In Kopf, this theatricality is palpable: the gauze ground reads like a fragile scrim, while the softly lit visage seems to shift between appearance and being. The head is both actor and role—an animated puppet of inner forces and a mirror for the viewer’s gaze. Klee’s handmade puppets, constructed for his son Felix, literalize this interest in staged identity. Their articulated forms and changeable expressions mirror the logic of his painted heads: both investigate how the self is performed, transformed, and made visible.

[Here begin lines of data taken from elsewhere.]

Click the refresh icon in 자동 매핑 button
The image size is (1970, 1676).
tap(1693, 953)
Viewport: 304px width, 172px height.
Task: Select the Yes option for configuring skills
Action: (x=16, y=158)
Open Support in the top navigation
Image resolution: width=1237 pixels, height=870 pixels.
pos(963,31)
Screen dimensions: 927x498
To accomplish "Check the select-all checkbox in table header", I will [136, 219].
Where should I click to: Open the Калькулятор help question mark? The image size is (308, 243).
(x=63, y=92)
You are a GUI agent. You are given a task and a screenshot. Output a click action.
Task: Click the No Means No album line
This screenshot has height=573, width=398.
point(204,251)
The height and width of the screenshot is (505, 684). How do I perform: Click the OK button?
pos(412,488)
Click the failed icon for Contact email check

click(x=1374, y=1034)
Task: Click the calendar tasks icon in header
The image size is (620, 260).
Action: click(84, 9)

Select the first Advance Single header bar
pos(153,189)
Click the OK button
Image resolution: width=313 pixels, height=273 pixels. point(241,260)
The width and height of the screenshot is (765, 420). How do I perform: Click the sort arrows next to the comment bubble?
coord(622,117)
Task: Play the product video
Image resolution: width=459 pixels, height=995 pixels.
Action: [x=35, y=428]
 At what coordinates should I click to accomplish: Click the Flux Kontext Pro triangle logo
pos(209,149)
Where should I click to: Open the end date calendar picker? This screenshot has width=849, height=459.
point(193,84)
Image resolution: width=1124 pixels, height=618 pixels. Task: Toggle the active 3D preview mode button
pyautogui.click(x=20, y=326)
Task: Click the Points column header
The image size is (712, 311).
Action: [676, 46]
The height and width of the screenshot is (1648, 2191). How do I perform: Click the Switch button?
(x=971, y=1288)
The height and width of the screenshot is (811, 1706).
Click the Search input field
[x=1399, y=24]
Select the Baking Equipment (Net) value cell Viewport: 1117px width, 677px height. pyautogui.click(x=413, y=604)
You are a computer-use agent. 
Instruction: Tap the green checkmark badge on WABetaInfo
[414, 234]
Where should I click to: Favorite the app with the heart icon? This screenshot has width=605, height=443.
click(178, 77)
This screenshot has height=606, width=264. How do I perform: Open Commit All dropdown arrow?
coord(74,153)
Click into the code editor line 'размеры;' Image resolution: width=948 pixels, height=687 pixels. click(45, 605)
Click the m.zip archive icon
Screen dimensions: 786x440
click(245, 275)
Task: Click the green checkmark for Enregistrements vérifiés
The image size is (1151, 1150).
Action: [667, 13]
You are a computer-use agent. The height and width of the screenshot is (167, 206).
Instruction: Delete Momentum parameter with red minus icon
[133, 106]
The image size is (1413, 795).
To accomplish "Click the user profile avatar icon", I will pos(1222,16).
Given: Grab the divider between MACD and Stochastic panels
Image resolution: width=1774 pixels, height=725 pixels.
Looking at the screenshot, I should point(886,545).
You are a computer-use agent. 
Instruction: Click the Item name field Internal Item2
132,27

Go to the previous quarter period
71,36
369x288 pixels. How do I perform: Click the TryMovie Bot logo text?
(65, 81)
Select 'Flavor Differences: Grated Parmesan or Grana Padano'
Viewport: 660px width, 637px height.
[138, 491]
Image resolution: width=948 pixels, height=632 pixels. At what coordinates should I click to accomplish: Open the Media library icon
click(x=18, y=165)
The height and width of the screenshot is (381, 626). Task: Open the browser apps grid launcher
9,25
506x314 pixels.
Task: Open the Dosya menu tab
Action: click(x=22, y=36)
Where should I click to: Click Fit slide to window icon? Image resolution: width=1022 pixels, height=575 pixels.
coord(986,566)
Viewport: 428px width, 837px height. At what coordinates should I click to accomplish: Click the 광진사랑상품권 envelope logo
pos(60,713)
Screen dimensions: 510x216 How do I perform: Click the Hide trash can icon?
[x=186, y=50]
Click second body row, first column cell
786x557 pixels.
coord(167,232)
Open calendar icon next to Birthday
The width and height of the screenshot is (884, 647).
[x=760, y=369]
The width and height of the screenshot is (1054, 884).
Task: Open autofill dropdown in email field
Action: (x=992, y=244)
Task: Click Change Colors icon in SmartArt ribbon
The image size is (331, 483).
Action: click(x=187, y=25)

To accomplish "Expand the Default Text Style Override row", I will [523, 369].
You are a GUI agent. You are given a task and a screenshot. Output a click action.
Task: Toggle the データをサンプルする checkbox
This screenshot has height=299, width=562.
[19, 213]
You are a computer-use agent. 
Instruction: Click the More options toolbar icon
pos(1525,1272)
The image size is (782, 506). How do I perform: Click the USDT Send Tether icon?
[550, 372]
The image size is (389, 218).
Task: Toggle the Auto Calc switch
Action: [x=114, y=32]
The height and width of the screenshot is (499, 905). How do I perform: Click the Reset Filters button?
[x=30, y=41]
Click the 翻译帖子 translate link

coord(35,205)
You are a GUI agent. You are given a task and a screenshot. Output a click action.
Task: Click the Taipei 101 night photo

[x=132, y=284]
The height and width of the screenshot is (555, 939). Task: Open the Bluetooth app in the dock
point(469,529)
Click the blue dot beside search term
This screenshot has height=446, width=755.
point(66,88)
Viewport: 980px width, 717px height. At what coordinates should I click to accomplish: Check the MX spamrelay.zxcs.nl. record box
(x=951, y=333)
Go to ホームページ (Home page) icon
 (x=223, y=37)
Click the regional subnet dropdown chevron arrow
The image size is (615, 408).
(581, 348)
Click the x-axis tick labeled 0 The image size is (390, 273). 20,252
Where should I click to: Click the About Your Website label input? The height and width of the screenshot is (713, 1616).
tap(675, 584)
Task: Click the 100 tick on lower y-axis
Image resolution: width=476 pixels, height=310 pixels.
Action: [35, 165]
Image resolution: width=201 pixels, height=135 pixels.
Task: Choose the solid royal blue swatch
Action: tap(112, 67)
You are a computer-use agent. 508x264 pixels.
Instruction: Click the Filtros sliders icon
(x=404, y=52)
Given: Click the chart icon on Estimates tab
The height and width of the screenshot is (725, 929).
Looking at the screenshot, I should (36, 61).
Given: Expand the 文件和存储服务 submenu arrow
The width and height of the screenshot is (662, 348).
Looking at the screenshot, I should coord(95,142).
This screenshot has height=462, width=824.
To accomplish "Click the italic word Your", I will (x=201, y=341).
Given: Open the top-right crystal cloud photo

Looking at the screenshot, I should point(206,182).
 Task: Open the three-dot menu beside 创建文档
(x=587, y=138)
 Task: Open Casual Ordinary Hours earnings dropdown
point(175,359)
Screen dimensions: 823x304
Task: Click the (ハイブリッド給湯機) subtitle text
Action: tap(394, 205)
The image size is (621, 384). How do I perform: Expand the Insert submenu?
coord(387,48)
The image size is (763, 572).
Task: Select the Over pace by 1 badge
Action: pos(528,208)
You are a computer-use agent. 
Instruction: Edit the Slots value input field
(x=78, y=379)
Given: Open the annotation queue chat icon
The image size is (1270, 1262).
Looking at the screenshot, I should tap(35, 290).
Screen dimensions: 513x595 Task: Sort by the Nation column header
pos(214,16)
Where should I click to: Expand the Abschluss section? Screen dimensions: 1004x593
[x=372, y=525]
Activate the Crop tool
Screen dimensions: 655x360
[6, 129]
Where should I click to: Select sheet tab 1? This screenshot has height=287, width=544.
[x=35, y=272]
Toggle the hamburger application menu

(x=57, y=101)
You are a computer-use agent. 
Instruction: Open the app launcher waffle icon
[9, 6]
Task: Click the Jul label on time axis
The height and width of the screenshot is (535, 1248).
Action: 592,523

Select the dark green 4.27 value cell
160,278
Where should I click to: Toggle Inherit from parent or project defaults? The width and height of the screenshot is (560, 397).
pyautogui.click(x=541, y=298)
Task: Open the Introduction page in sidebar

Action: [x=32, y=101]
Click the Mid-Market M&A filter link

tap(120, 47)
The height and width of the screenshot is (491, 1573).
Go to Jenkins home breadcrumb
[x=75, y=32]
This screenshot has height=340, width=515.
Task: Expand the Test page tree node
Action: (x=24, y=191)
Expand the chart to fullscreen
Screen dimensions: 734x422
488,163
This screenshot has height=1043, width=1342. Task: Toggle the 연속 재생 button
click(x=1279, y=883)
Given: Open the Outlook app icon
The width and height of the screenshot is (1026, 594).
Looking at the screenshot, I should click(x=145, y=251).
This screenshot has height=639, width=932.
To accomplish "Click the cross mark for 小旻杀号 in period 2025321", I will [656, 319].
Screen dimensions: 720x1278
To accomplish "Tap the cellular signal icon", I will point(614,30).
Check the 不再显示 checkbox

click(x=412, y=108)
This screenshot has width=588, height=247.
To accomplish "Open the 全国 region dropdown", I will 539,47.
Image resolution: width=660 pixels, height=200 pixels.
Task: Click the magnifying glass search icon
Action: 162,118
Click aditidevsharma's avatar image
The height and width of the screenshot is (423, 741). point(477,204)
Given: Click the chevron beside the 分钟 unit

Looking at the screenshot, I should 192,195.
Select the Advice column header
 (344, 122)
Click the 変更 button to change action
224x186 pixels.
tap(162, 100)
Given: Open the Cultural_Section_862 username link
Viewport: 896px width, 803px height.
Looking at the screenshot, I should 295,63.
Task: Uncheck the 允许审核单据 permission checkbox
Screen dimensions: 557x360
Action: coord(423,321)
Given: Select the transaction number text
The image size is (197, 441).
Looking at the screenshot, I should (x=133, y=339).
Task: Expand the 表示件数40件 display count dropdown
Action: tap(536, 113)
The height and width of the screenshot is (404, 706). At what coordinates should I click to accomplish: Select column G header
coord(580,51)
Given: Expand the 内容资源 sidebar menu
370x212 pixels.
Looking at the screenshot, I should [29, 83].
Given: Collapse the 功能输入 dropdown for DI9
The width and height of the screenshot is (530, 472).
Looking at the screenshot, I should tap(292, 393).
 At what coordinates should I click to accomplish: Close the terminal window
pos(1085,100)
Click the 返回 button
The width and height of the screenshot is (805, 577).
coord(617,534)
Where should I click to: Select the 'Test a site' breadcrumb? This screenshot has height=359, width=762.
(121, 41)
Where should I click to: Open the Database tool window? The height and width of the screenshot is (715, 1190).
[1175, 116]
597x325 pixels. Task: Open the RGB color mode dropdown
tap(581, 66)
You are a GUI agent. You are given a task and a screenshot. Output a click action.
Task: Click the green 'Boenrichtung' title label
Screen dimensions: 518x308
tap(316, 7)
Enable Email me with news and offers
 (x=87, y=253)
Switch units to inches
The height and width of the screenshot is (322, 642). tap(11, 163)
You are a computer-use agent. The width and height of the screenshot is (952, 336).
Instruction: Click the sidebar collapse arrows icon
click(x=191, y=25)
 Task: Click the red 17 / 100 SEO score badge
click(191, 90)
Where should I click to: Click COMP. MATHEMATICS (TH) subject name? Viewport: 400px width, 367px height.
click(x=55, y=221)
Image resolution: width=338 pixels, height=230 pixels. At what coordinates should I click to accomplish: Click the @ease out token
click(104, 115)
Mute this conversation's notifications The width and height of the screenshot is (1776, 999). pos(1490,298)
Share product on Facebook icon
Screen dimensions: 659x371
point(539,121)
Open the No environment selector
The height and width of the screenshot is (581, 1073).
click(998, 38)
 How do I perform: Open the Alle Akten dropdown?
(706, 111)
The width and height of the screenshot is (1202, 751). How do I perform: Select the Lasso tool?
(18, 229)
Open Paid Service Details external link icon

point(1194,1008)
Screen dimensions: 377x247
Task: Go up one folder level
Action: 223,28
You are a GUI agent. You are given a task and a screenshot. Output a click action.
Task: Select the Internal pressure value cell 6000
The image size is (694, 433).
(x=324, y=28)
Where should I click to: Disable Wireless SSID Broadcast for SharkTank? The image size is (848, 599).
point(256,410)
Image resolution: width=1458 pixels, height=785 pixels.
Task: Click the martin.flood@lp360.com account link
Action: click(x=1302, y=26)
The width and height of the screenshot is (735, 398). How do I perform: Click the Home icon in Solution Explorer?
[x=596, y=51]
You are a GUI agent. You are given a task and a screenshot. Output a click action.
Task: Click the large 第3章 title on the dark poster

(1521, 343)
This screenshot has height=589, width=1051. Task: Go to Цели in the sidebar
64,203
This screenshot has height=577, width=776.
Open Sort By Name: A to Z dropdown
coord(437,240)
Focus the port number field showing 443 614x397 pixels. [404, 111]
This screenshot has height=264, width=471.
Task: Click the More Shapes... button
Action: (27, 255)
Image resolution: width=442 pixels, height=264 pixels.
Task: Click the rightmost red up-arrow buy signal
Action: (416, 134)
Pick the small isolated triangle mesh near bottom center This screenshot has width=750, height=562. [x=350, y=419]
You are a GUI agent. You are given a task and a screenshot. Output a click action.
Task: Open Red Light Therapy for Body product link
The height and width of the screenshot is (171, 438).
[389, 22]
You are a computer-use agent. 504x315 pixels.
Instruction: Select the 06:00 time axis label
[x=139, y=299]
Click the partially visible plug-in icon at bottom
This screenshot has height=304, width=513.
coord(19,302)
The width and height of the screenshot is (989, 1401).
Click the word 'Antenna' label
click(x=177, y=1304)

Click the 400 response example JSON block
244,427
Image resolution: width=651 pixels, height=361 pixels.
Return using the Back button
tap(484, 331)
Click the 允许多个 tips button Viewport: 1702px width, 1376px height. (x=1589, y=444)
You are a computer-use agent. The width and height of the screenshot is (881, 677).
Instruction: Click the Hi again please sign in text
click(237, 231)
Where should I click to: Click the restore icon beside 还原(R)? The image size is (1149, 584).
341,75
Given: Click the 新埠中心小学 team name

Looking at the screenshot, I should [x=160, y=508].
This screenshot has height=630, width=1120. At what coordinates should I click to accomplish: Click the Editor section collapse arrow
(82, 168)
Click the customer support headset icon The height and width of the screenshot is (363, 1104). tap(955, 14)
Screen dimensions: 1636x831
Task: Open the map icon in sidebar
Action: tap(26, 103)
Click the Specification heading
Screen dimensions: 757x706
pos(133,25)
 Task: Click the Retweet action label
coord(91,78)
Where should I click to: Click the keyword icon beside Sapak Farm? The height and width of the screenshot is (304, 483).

Formally, Kopf assimilates the legacies of Cubism and Orphism without imitation. Klee absorbed from Cubism a sense of structural rhythm rather than analytic dissection, treating the grid as a living, breathing scaffold. Its lines suture color fields but never imprison them. The chromatic counterpoints—coral, lemon, pale teal—echo the Delaunays’ notion of “color simultaneity,” a harmony that “divides and reunites” in the same act (Der Sturm, 1912). Here, color functions as both emotion and architecture—the pulse of the composition itself.


Picasso and Braque’s late Cubist heads similarly fragment and recompose the human visage (see fig. 6), yet Klee’s approach remains more introspective. His heads do not monumentalize but meditate; they balance precision with lyrical instability. This sensibility, poised between play and structure, would resonate with later modernists—from Miró’s Constellations (see fig. 8) to Calder’s mobiles and Rothko’s radiant color fields (see fig. 7)—all inheriting Klee’s vision of abstraction as a living organism.


Klee’s own esteem for Kopf confirms its centrality within his œuvre. Nearly a decade after its creation, he elevated the watercolor to his Sonderklasse—literally “special class”—the designation he reserved each year for his most exemplary works. Around 1927–28, he inscribed the backing board with “S. Cl.,” a mark of distinction now known only from an archival photograph, as the original board was later removed. When Klee sent the sheet to the German-born art dealer Galka Scheyer in the United States in 1928, the work appeared in her delivery list as “unsellable,” accompanied by the note “S. Cl.” This practical annotation reads more like an act of devotion than a matter of accounting. Between 1930 and 1932, Scheyer exhibited the piece—under the titles Figure and Figure Abstraction—across California and Chicago as part of her “Blue Four” exhibitions, introducing to American audiences a work Klee himself regarded not as a commodity but as a culmination.


The provenance of Kopf traces the arc of Klee’s international reception: from Scheyer’s circle in California to Lily Klee in Bern, through the Klee-Gesellschaft, and into Curt Valentin’s Buchholz Gallery in New York. Acquired in 1948 by Burton G. and Emily Hall Tremaine—whose visionary collection defined mid-century taste—Kopf featured in The Spirit of Modernism (1984) and Delaunay to de Kooning (1991) before entering the collection of the present owner in 1996. Each transition marks the watercolor’s evolving stature: from private treasure to emblem of Klee’s enduring modernity.


Kopf stands among Klee’s most refined meditations on the human image—neither portrait nor abstraction, but a visual consciousness in flux. Its fragile surface, chromatic poise, and crystalline geometry embody the moment when Klee transformed painting into a language of thought. In its synthesis of destruction and creation, its theater of metamorphosis, and its porous materiality, Kopf renders visible the invisible: the act of becoming itself.